● Page text:
Brazil cities closer to defying president’s anti-lockdown call
RIO DE JANEIRO — Faced with overwhelmed hospitals and surging coronavirus deaths, Brazilian state and city governments are lurching forward with mandatory lockdowns against the will of President Jair Bolsonaro, who says job losses are more damaging than COVID-19.
The movements of Brazilians have been restricted in fewer than two dozen cities scattered across the vast nation of 211 million — even though Brazil’s death toll stands at more than 11,000, Latin America’s highest.
While public health experts are demanding bolder action, most governors and mayors have not imposed mandatory stay-at-home orders. Their apparent reluctance comes amid Bolsonaro’s relentless message for Brazilians to defy regional and local public health efforts to stop the virus’s spread.
Stricter lockdowns are needed because Brazilian doctors are now being forced to choose who lives and dies and triage situations could generate social unrest if they increase, said Miguel Lago, executive director of Brazil’s nonprofit Institute for Health Policy Studies, which advises public health officials.

● Data section:
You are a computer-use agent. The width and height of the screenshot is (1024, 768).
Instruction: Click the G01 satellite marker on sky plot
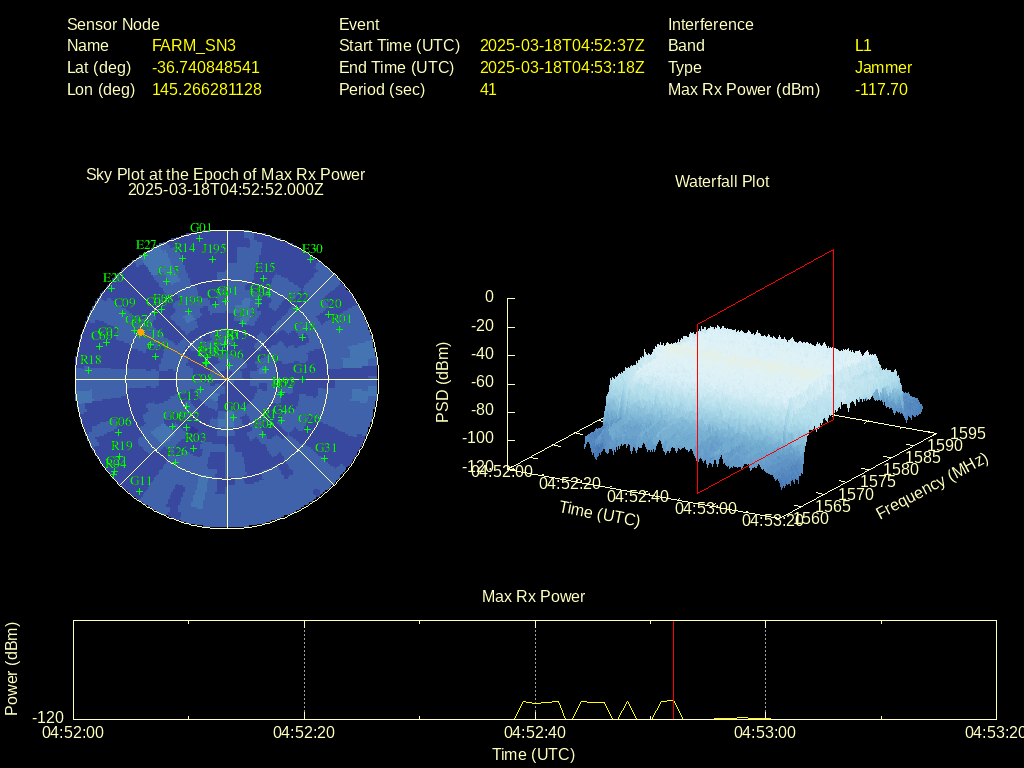[200, 236]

● What to work on:
(a) According to the Brazil lockdown article, what does Brazil's death toll stand at?
(b) Reproduce the Brazil lockdown article from "While public health" up to and including "the virus’s spread.".
Work only from the Brazil lockdown article.

● Responses by item number:
(a) More than 11,000, Latin America's highest.

(b)
While public health experts are demanding bolder action, most governors and mayors have not imposed mandatory stay-at-home orders. Their apparent reluctance comes amid Bolsonaro’s relentless message for Brazilians to defy regional and local public health efforts to stop the virus’s spread.